Categorize the project
First, understand the kind of project you're investigating. JavaScript frameworks are structured differently than personal websites or android apps. Knowing this gives you a rough lay of the land. It provides coarse understanding like how the build system may be set up, or where the "main" method is if there is one.
Let's take Deno as an example. Looking at its website, we can tell it is a JavaScript runtime written in Rust. What does this tell us? You can start to make sense of it as a Rust project built and managed with Cargo, the Rust package manager.
We see evidence of that if you look at the names of the root files. You don't even need to know what they're for or be able to read Rust, but this shows us we should think of it as a Cargo/Rust project. This means simple Google searches like "Where are Rust dependencies declared?" or "Rust tutorials" are likely to help us answer questions we may have.
Find the main method
Once you find the main method of a program, you can follow function calls and if statements until you get what you need. To run a Deno program, you'd write something like this in your terminal.
deno run main.ts
If our goal is to find the first line of code in Deno that runs main.ts
, we should look for CLI (Command Line Interface) code.

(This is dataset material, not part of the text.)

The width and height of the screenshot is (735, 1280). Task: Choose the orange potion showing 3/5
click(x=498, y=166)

Looking again at the root level files, look what we find! πππ
We find a folder named cli
! Let's look in there. Behold! A main.rs
file!
There we have it, pub fn main().
pub fn main() {
setup_panic_hook();
util::unix::raise_fd_limit();
util::windows::ensure_stdio_open();
#[cfg(windows)]
colors::enable_ansi(); // For Windows 10
deno_runtime::permissions::set_prompt_callbacks(
Box::new(util::draw_thread::DrawThread::hide),
Box::new(util::draw_thread::DrawThread::show),
);
let args: Vec<String> = env::args().collect();
// .... and so on
}
Trust the naming
It's tempting to think that unfamiliar projects are written with cryptic, domain specific naming schemes you have no hope of understanding. This is true for some projects and unfortunately more common when those projects are behind corporate walls built by dysfunctional engineering teams. That being said, it has to have been understandable by someone.
After finding the main method, to find what you're looking for, trust the naming until you have reason not to. For open source projects this almost always pays off as they have incentive to make it easy to understand, else contributions won't be made.

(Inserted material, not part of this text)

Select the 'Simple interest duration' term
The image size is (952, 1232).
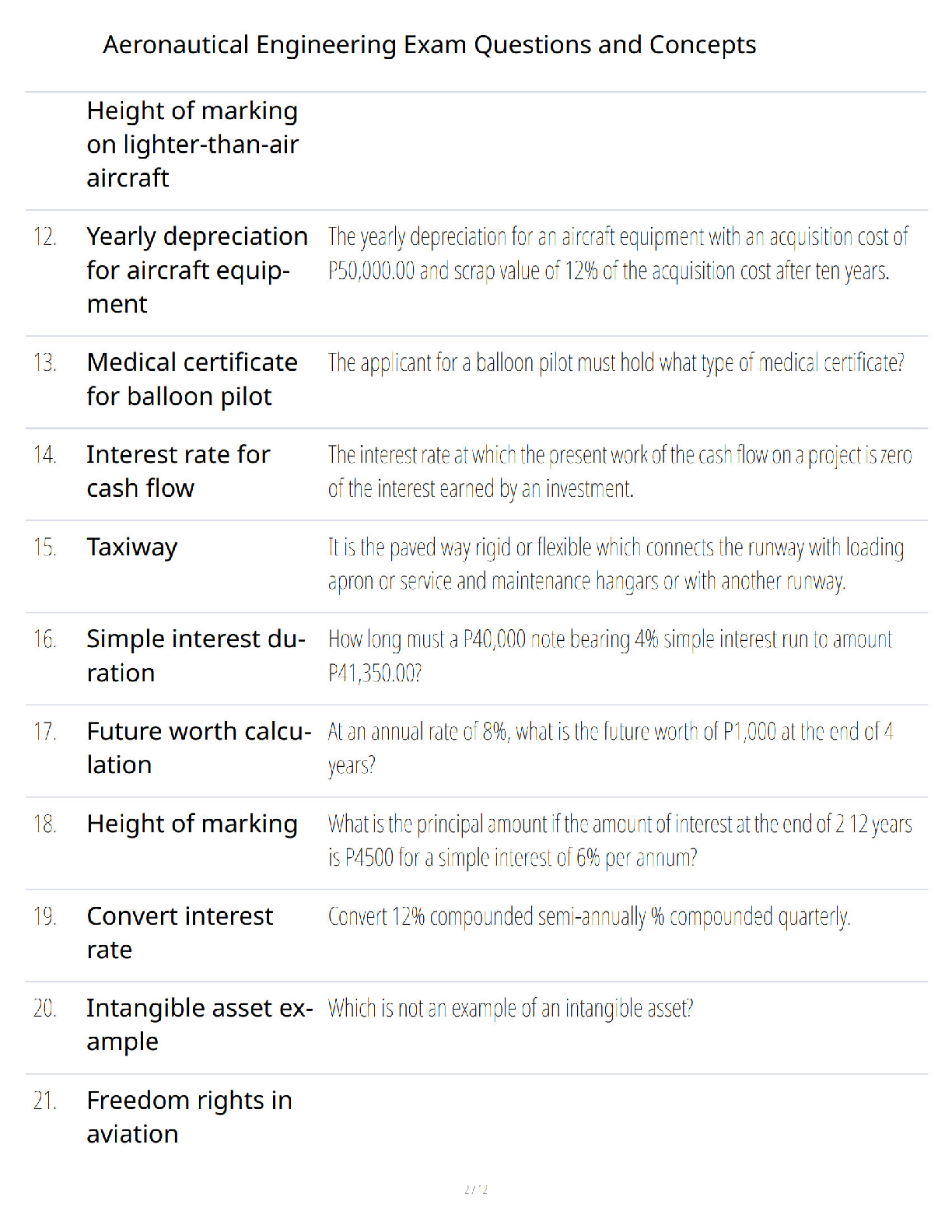(x=196, y=656)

From here, its just a matter of reading the code to find the path it takes to execute deno run main.ts
. There's a run_subcommand(flags).await call that seems helpful. Turns out it is defined in the same file and there's a pattern matching case that looks like this.

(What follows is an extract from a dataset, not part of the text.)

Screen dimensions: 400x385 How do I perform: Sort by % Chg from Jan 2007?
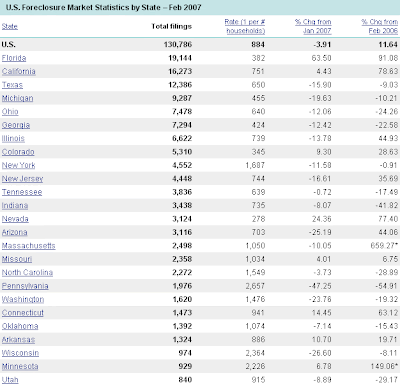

let handle = match flags.subcommand.clone() {
// ..... other options .....
DenoSubcommand::Run(run_flags) => spawn_subcommand(async move {
if run_flags.is_stdin() {
tools::run::run_from_stdin(flags).await
} else {
tools::run::run_script(flags, run_flags).await
}
}),
// ..... other options .....
}
Following program execution further we can dive deeper.
- Let's assume we don't know what
run_flags.is_stdin()
means, we can follow both branches to get to deno/cli/tools/run/mod.rs and turns out both of those functions are defined here and do similar things. - They then seem to do a bunch of setup then make a call to let exit_code = worker.run().await?; which sounds a lot like what we're looking for.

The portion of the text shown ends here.